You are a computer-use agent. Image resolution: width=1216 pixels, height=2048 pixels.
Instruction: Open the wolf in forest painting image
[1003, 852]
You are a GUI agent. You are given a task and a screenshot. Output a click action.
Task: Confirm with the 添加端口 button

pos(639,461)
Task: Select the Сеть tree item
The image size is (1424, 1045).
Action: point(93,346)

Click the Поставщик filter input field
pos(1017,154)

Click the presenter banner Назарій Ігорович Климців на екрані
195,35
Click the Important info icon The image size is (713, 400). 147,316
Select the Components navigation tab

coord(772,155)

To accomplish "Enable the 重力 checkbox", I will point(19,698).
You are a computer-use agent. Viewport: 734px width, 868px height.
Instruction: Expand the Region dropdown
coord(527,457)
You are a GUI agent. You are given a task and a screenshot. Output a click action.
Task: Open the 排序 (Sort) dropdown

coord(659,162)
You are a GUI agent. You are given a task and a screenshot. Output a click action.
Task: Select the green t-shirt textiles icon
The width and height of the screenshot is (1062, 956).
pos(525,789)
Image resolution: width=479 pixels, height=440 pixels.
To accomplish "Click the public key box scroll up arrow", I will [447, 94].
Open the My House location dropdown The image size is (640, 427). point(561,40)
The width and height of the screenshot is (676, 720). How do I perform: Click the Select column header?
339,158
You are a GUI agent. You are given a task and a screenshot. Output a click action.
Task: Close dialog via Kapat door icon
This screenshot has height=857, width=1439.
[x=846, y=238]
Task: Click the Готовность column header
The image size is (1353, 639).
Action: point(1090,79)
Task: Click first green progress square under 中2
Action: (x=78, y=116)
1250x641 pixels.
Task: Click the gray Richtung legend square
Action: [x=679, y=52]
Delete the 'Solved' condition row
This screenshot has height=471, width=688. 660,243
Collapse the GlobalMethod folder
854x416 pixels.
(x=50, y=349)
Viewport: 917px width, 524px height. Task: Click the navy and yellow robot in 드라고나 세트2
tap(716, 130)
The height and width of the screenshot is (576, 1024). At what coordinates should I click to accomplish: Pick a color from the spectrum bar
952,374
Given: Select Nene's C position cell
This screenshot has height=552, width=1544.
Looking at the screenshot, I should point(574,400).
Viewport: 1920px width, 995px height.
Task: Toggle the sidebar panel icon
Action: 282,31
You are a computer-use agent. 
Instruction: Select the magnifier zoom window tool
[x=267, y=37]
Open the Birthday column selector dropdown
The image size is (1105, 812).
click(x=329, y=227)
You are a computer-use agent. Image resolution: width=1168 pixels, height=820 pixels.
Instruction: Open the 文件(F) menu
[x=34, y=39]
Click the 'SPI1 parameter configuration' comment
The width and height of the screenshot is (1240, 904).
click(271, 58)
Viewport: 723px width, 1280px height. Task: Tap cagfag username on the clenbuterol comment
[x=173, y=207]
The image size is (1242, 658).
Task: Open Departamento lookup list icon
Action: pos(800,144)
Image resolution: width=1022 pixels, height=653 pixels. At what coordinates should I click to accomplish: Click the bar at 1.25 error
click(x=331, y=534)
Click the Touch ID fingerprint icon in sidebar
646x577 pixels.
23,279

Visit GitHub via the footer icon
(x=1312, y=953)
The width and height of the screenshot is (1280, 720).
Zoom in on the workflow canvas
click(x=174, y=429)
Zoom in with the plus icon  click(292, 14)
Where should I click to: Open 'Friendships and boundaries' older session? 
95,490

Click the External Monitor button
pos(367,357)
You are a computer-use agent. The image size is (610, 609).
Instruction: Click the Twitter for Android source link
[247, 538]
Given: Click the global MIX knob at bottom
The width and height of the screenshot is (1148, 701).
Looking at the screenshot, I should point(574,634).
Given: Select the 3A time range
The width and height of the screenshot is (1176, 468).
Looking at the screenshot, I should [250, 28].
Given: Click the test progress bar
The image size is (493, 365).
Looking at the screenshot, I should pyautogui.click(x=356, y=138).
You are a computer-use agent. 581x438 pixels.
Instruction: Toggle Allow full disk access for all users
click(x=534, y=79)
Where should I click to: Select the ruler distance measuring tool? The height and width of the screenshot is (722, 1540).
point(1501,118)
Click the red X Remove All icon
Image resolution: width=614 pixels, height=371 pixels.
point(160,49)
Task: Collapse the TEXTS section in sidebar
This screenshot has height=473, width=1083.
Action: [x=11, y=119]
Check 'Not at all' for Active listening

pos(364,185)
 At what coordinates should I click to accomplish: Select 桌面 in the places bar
· · · ·
> Task details
From the entries above, give again exactly the lines running from the line with "Click the Important" to the line with "Task: Close dialog via Kapat door icon"; include both of those lines.

> Solution to this problem
Click the Important info icon The image size is (713, 400). 147,316
Select the Components navigation tab

coord(772,155)

To accomplish "Enable the 重力 checkbox", I will point(19,698).
You are a computer-use agent. Viewport: 734px width, 868px height.
Instruction: Expand the Region dropdown
coord(527,457)
You are a GUI agent. You are given a task and a screenshot. Output a click action.
Task: Open the 排序 (Sort) dropdown

coord(659,162)
You are a GUI agent. You are given a task and a screenshot. Output a click action.
Task: Select the green t-shirt textiles icon
The width and height of the screenshot is (1062, 956).
pos(525,789)
Image resolution: width=479 pixels, height=440 pixels.
To accomplish "Click the public key box scroll up arrow", I will [447, 94].
Open the My House location dropdown The image size is (640, 427). point(561,40)
The width and height of the screenshot is (676, 720). How do I perform: Click the Select column header?
339,158
You are a GUI agent. You are given a task and a screenshot. Output a click action.
Task: Close dialog via Kapat door icon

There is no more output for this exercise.